Sustainability is much more than what is done within the walls of a manufacturer. You must consider everything from the source of the raw materials to what happens to the product after its useful life is done.
Personally, I have at times, paid attention to what happens to something that is no longer useful, and I need to dispose of it. Many things are full of reusable materials but are very difficult to separate into separate parts that can be recycled. Some things can be separated, with some effort, but can the resulting small pieces get recycled? Small items on the recycling belt often fall though or are not picked out for recycling. Also, many materials are recyclable but there is not enough of a market to make it valuable enough to deal with. That which does not get recycled ends up buried in the landfill. And there are many things that just cannot be recycled or separated.
I have deconstructed many toys, machines, pieces of furniture, etc. (with help from the children) to recycle as much as possible. How much actually made it into the raw material stream is anyone's guess.
I agree with your observations about the frustrations of recycling. Disassembly is difficult when it's not premeditated in design. Pieces can be small, and it's destination varies based on collection location. To drive circularity, designers, manufactures, and service teams need to aspire to higher "Re-X" levels than recycling - reduce, repair, refurbish, and remanufacture. These levels can have more reliable follow through and higher value. But recycling remains an important #5 where obsolescence products and consumables are needed - much to figure out there.
Another area that many times falls short is quality/durability. Many products are built with cost being the priority leading to short life spans. I try to buy better quality products but many times a quality version is either hard to find, hard to determine before buying, or nonexistent.

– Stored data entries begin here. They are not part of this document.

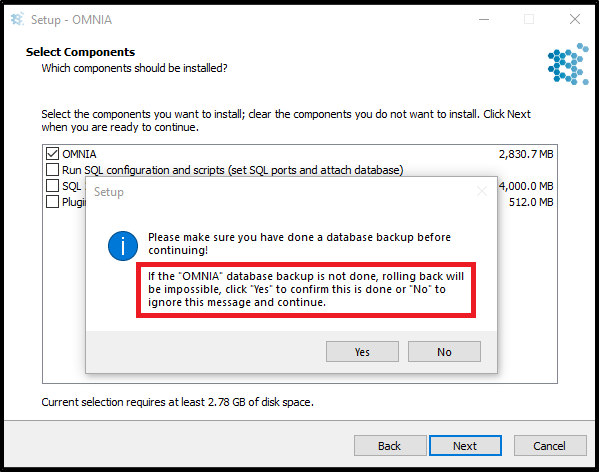Enable Run SQL configuration and scripts checkbox
Image resolution: width=599 pixels, height=472 pixels.
coord(52,170)
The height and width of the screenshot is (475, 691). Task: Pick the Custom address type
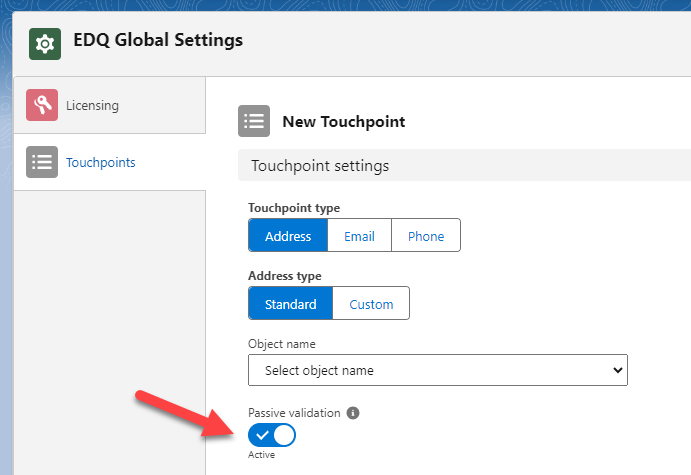(x=371, y=304)
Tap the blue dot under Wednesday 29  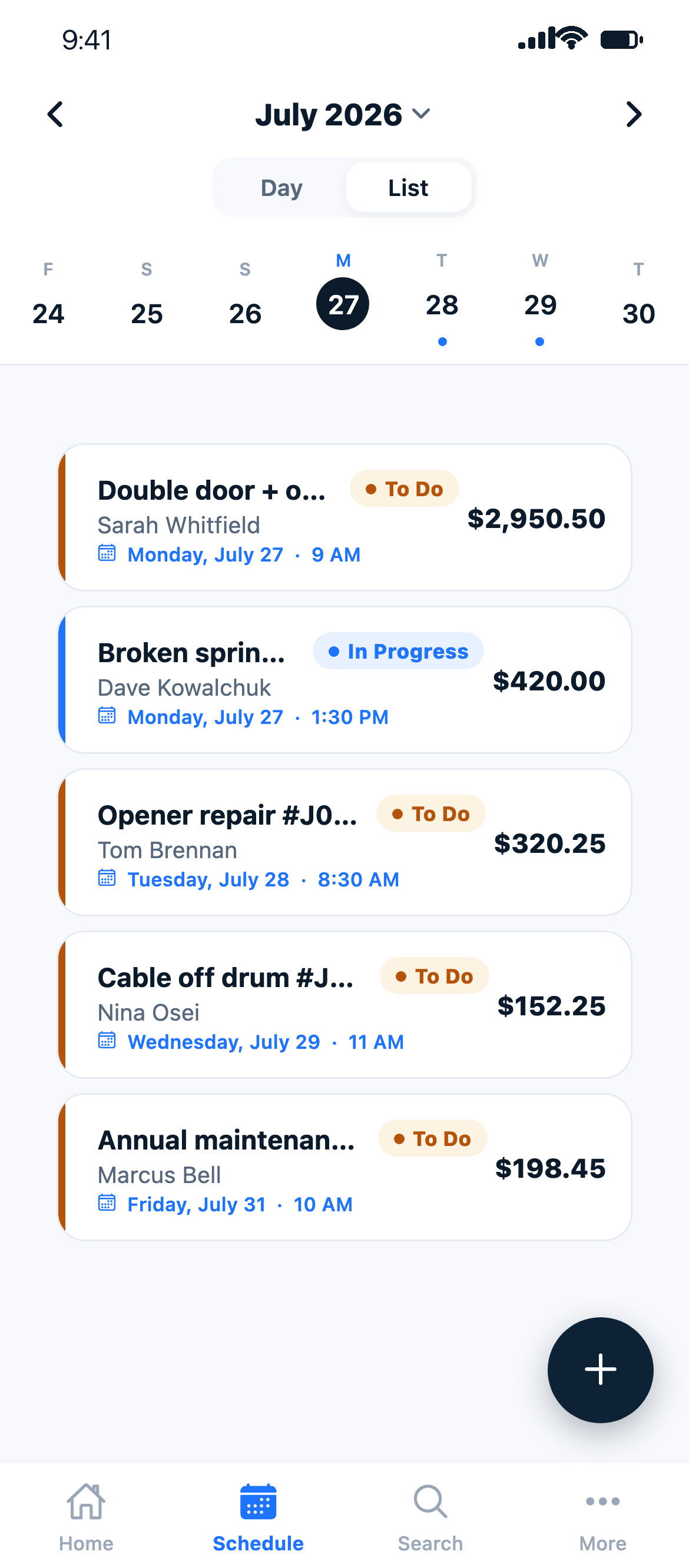(x=540, y=341)
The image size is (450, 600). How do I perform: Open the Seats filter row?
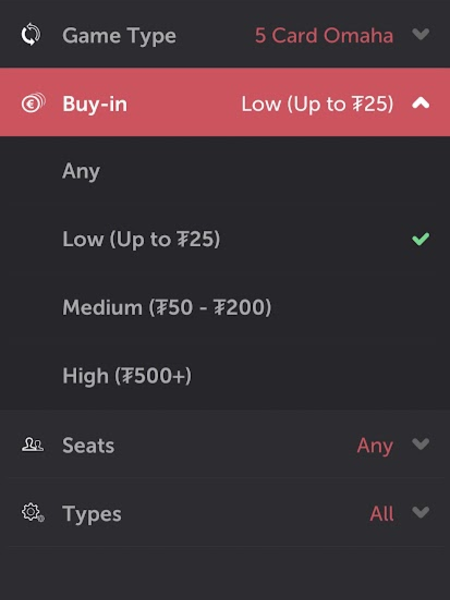click(225, 444)
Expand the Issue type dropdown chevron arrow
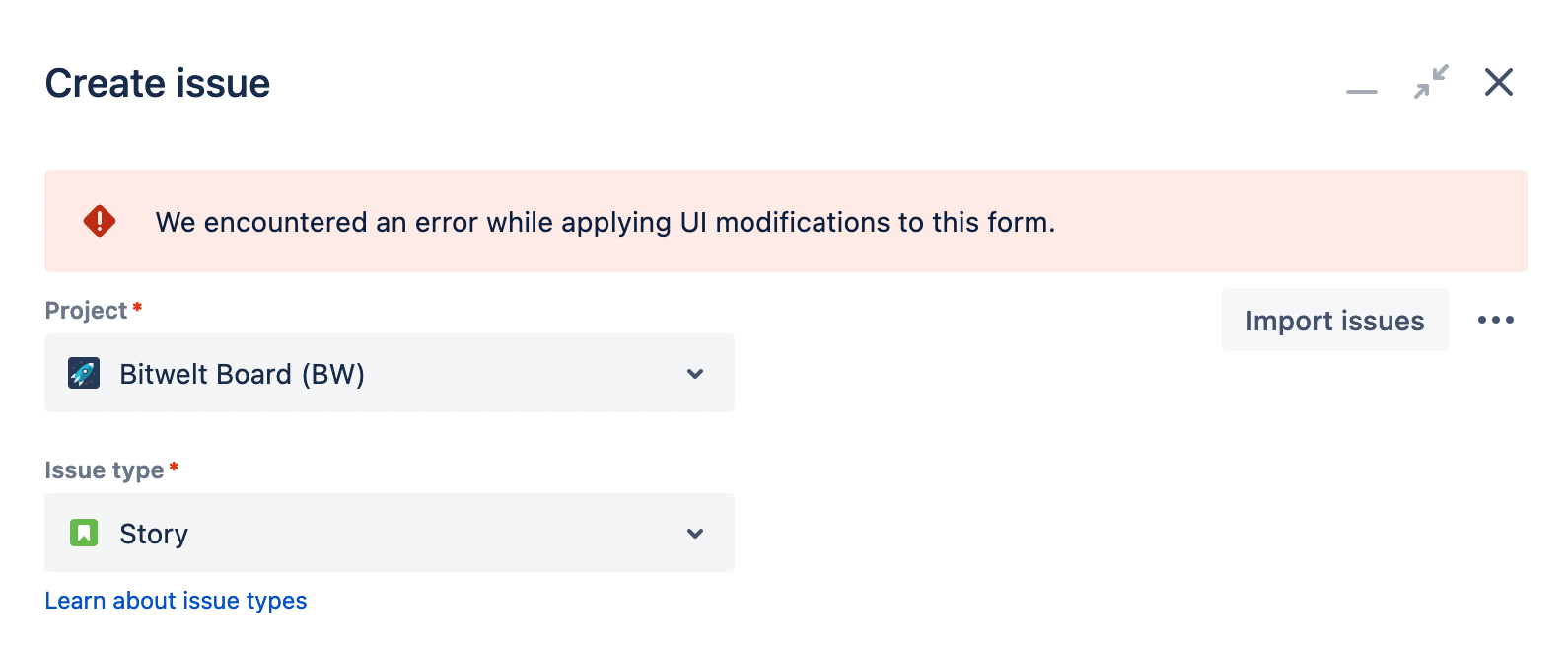 coord(695,534)

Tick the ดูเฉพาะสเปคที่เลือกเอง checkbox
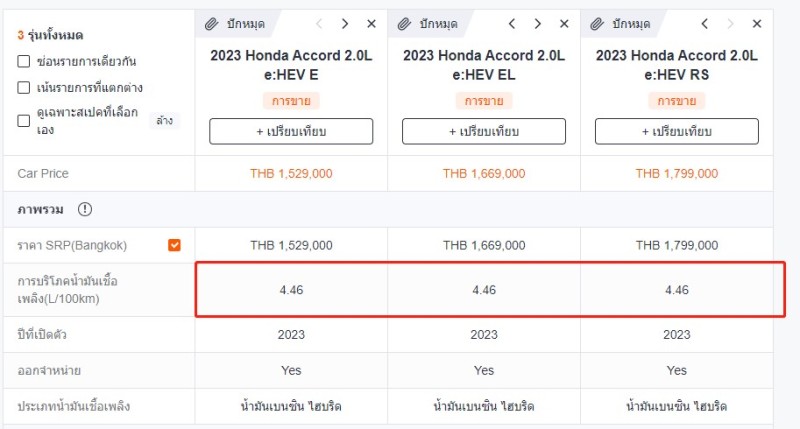[x=23, y=121]
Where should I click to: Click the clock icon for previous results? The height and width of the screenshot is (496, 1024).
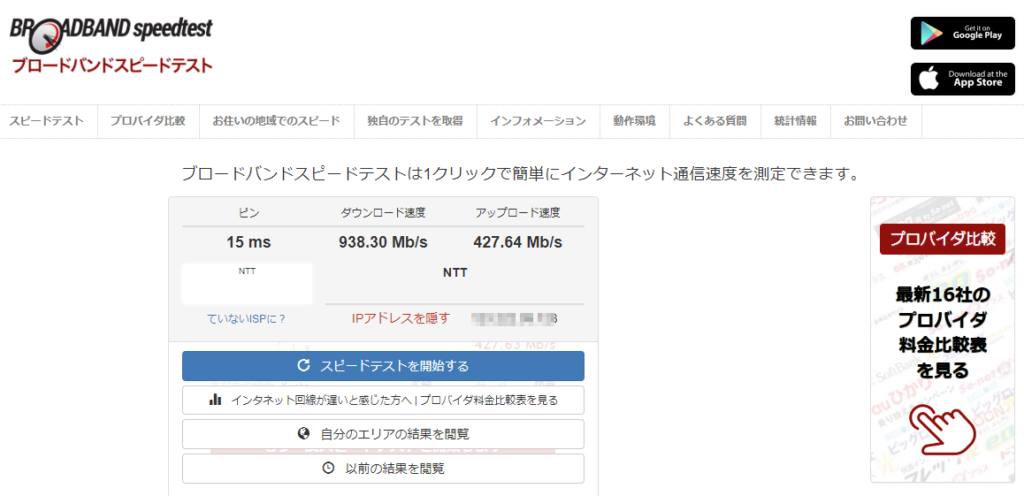tap(328, 468)
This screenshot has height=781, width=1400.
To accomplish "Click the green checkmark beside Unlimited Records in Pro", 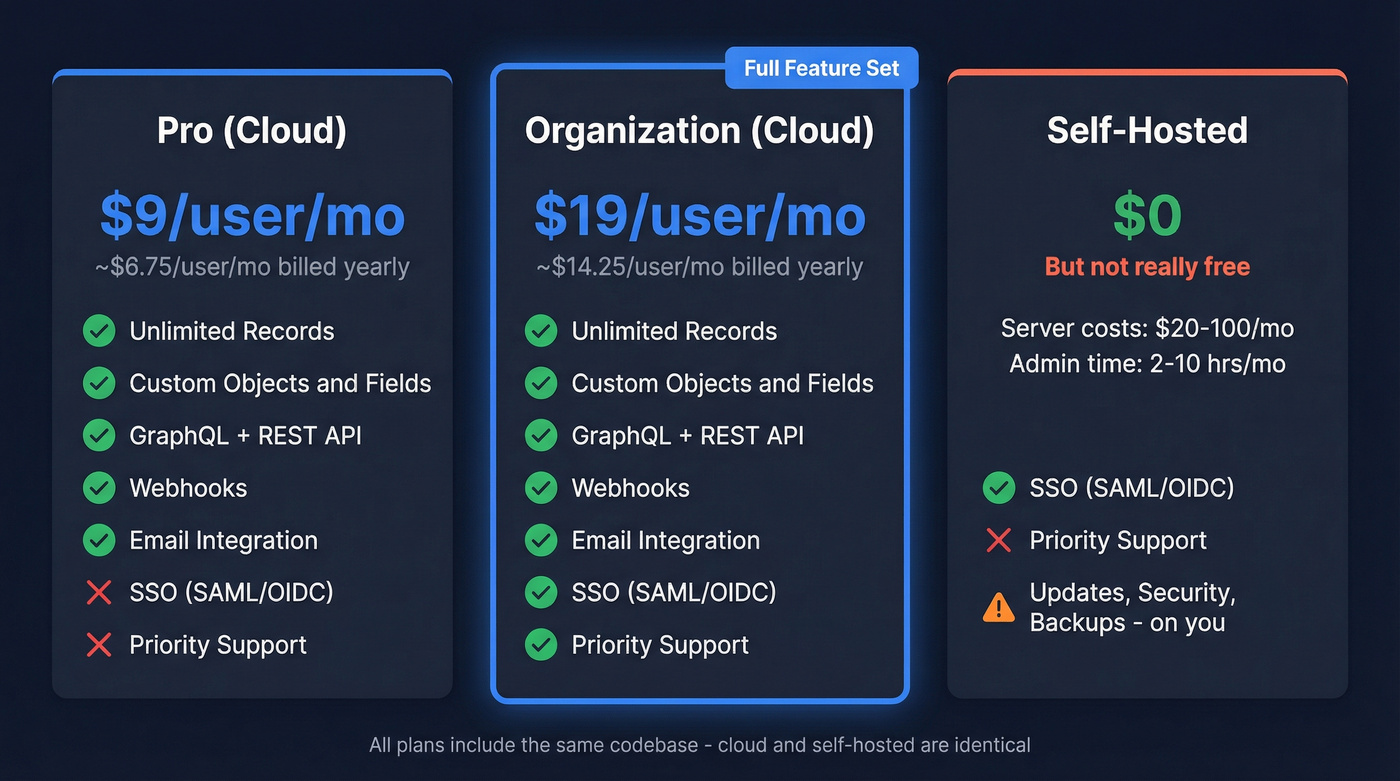I will coord(99,330).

Yes, durability/circularity should be more transparent for buyers and differentiating for the selling manufacturers. Digital Product Passports hold a lot of promise for this. These passports are more mass-market readable than their predecessors like Environmental Product Declarations. Check out the Industrial Digital Twin Association (IDTA) work on the passport topic and the adoption its building for its underlying Asset Administration Shell (AAS) data exchange standard. Passports will be a strong business driver towards better footprints, including durability - B2C approaches can include QR codes on products to help with consumer choices. B2B can have more.